[Debit and Credit by Gustav Freytag]@TWC D-Link bookDebit and Credit CHAPTER V 2/11
A varied procession poured through the counting-house from morning to evening; men of different costumes, all offering samples of different articles for sale--Polish Jews, beggars, men of business, carriers, porters, servants, etc.
Anton found it difficult to concentrate his thoughts amid this endless going and coming, and to get through his work, simple as it was. For instance, Mr.Braun, the agent of a friendly house in Hamburgh, had just come in and taken a sample of coffee out of his pocket.
While it was being submitted to the principal, the agent went on gesticulating with his gold-headed cane, and talking about a recent storm, and the damage it had done.
The door creaked, and a poorly-dressed woman entered. "What do you want ?" asked Mr.Specht. Then came lamentable sounds, like the peeping of a sick hen, which changed, as soon as the merchant had put his hand into his pocket, into a joyful chuckle. "Waves mountain-high," cried the agent. "God reward you a thousand-fold," chuckled the woman. "Comes to 550 merks, 10 shillings," said Baumann to the principal.

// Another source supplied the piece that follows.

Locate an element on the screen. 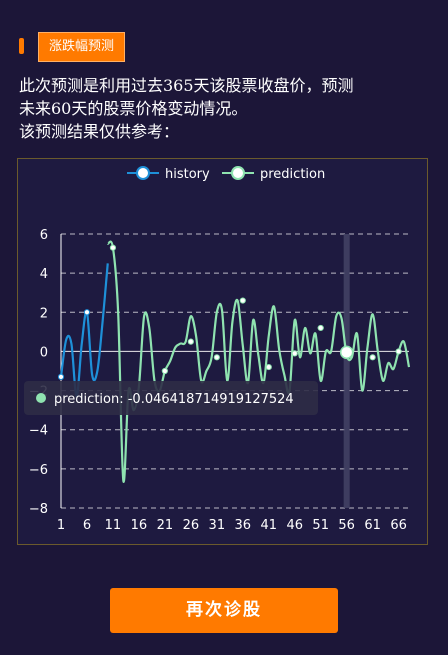  tooltip-box is located at coordinates (171, 398).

And now the door was vehemently pushed open, and a stoutly-built man entered, with a bag of money under his arm, which he triumphantly deposited on the marble table, exclaiming, with the air of one doing a good action, "Here am I; and here is money!" Mr.Jordan rose immediately, and said, in a friendly voice, "Good-morning, Mr.Stephen; how goes the world in Wolfsburg ?" "A dreadful hole!" groaned Mr.Braun. "Where ?" inquired Fink. "Not such a bad place either," said Mr.Stephen; "but little business doing." "Sixty-five sacks of Cuba," returned the principal to a question of one of the clerks. Meanwhile, the door opened again, and this time admitted a man-servant and a Jew from Brody.

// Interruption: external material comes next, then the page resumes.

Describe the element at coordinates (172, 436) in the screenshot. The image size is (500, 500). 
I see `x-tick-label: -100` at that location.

The servant gave the merchant a note of invitation to a dinner-party--the Jew crept to the corner where Fink sat. "What brings you again, Schmeie Tinkeles ?" coldly asked Fink; "I have already told you that we would have no dealings with you." "No dealings!" croaked the unlucky Tinkeles, in such execrable German that Anton had difficulty in understanding him.